It has taken more than two weeks for the word to get out, but today the news is circulating quickly about a 22-year-old Rarámuri runner who won an ultramarathon April 29 in Puebla.
María Lorena Ramírez, considered one of the fastest long-distance runners from the Rarámuri indigenous community in Chihuahua, won the females’ 50-kilometer category of the Ultra Trail Cerro Rojo, in which 500 other runners from 12 countries participated.
But unlike her fellow contestants, Lorena completed the course with neither sports equipment nor professional preparation. For clothing she wore a skirt, hat and kerchief. For shoes, a pair of basic sandals with soles made from recycled tire rubber.
Carrying only a bottle of water, Lorena ran the 50 kilometers in seven hours and three minutes.
“She carried no special accessories,” said race organizer Orlando Jiménez. “She didn’t bring any gel, nor energy sweets, walking stick, glasses or those very expensive running shoes that everyone wears to run in the mountains. Just a bottle of water, her hat and a kerchief.”
A Puebla community website provided even more details.

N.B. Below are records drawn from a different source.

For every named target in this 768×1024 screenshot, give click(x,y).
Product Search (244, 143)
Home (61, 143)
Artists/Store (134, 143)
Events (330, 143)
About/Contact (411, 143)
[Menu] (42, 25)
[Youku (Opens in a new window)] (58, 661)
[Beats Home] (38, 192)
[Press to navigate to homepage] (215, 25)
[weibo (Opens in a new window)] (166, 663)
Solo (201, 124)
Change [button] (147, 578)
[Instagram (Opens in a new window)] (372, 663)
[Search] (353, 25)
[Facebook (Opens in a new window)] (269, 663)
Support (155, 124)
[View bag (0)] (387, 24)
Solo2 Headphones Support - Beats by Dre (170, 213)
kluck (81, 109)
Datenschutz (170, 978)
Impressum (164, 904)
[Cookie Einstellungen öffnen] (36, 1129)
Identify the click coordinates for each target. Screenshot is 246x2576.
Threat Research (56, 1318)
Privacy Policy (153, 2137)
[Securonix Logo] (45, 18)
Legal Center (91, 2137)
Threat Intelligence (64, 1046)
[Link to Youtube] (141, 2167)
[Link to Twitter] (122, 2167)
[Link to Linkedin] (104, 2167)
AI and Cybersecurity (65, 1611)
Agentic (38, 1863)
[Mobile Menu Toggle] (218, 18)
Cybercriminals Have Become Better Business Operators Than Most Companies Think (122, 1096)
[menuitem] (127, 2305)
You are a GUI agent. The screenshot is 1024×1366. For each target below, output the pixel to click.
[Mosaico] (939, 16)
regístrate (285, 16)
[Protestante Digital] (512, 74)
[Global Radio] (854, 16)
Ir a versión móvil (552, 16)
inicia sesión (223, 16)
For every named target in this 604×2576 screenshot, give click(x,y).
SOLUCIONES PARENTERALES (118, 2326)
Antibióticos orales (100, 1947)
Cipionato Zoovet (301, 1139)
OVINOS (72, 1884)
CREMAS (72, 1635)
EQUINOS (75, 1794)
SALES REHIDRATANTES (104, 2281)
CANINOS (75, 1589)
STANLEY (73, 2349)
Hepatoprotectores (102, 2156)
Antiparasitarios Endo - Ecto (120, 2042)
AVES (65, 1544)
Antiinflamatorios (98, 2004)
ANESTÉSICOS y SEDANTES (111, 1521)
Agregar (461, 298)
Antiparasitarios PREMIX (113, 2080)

Lorena ran “without a hydration vest, without running shoes, without Lycra and compression socks, without any of those gadgets used by the runners of today.”
Nor were her kilometers published by Nike or on Facebook, the site added.
Lorena, whose job is herding goats and cattle, walking 10-15 kilometers with her livestock every day, won second place last year in the 100-kilometer category of the Caballo Blanco ultramarathon in Chihuahua.
Running is in the family of the young woman from Guachochi. Her father, her grandfather and various brothers and sisters run, too. One brother also ran on April 29, both of them having been provided support by organizers so they could attend, traveling for more than two days from the Chihuahua town to Tlatlauquitepec, site of the event.
Lorena’s win was accompanied by 6,000 pesos in cash.